**TASK DESCRIPTION**
Report each line of the records below that holds the word "computer".

**TASK INPUTS**
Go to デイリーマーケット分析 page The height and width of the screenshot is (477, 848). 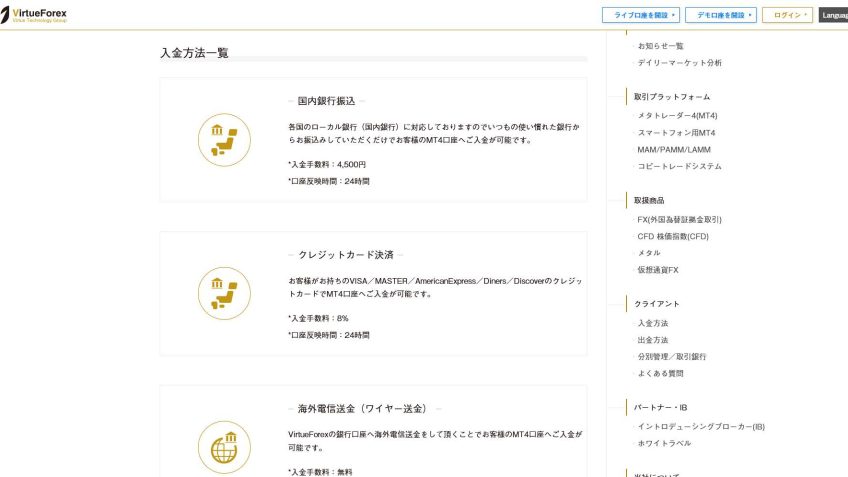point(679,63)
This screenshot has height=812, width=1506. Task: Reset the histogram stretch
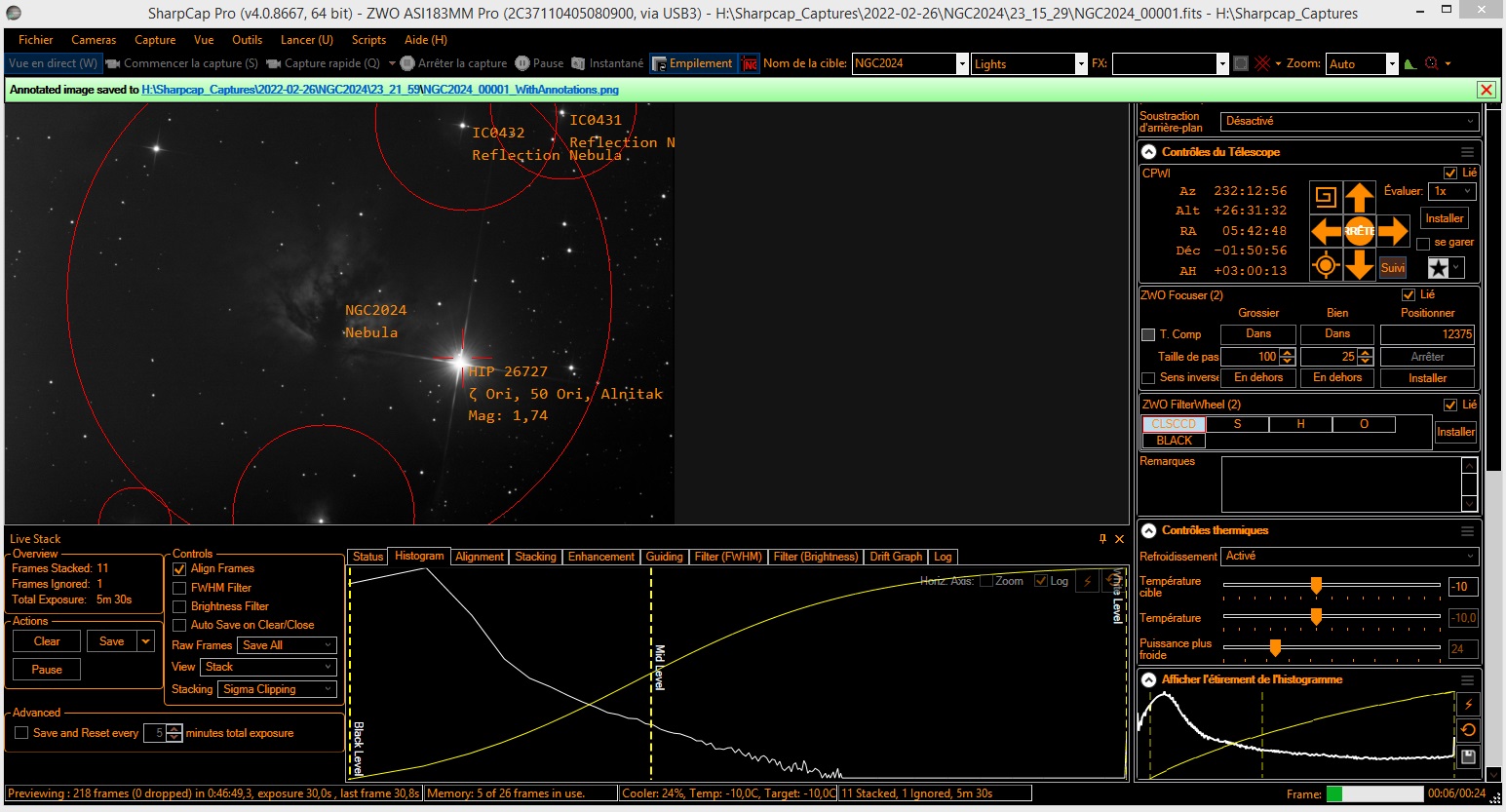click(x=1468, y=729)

==

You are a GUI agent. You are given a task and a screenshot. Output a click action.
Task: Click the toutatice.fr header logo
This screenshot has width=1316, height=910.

==

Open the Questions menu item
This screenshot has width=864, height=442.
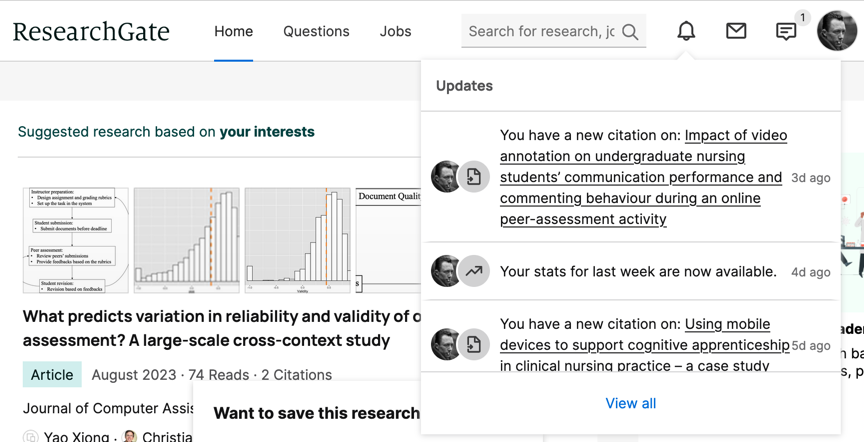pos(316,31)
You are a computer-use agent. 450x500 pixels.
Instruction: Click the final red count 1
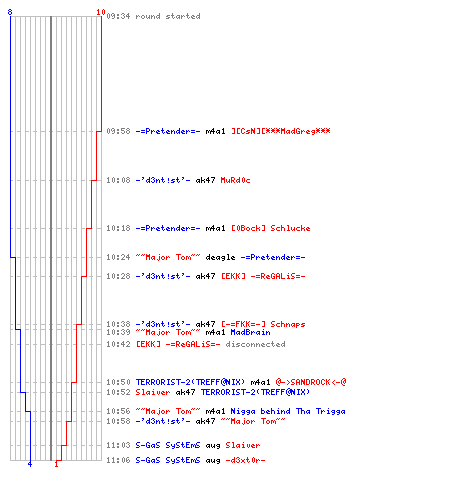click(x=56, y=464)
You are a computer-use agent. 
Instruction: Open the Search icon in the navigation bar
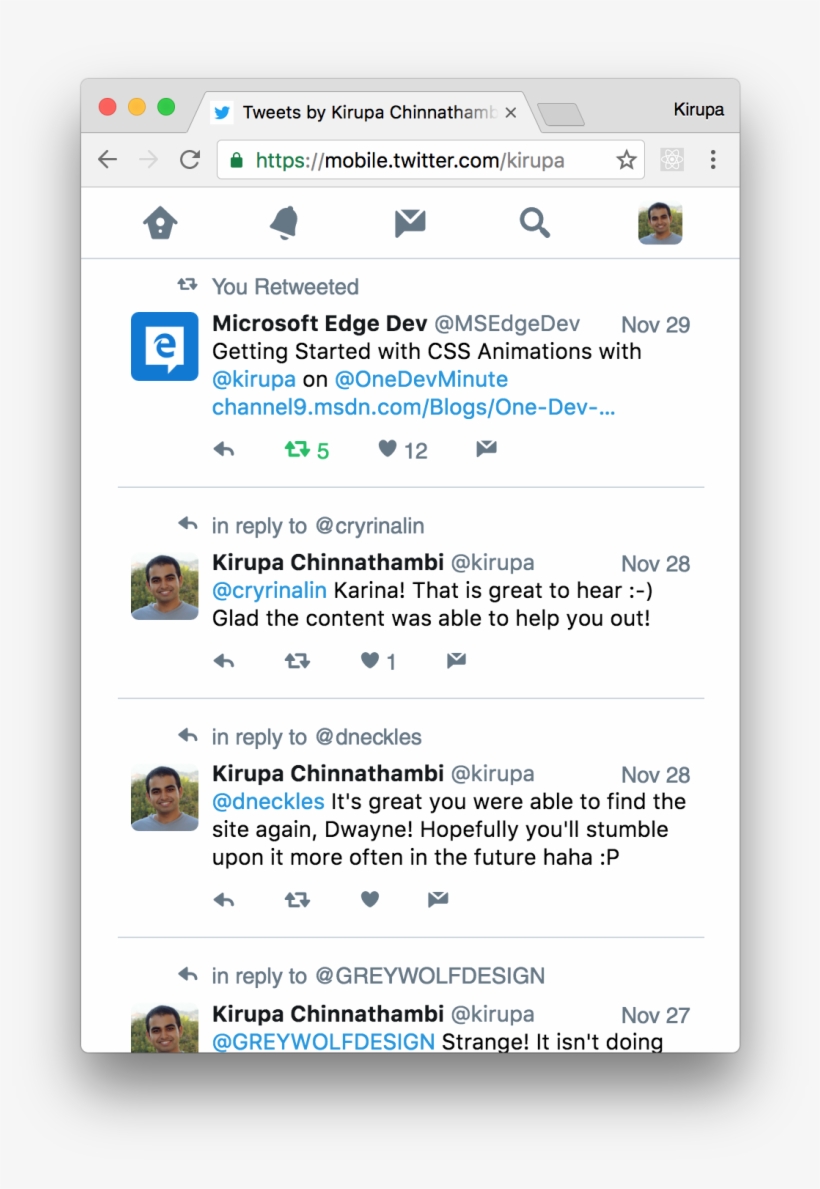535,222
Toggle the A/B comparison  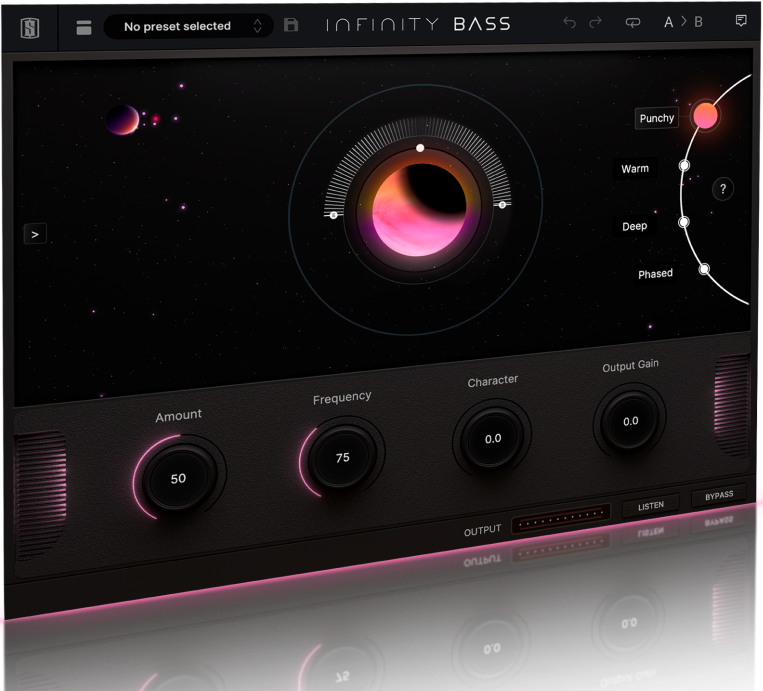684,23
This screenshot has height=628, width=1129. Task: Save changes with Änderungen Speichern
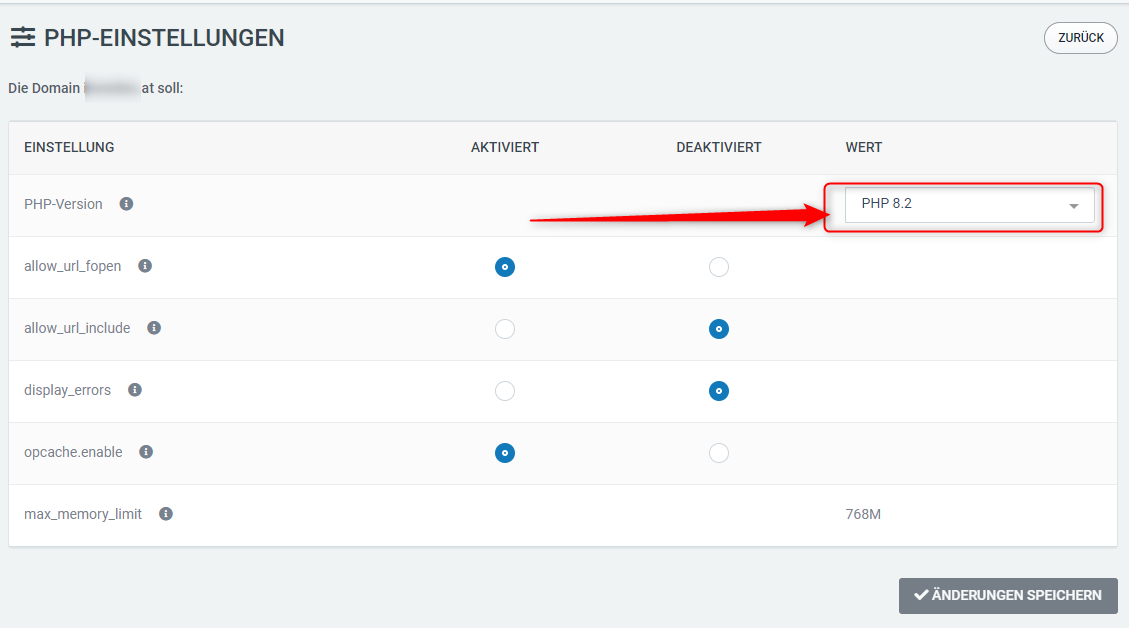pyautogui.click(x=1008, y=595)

**OUTPUT**
You are a computer-use agent. 450x500 pixels.
You are a computer-use agent. 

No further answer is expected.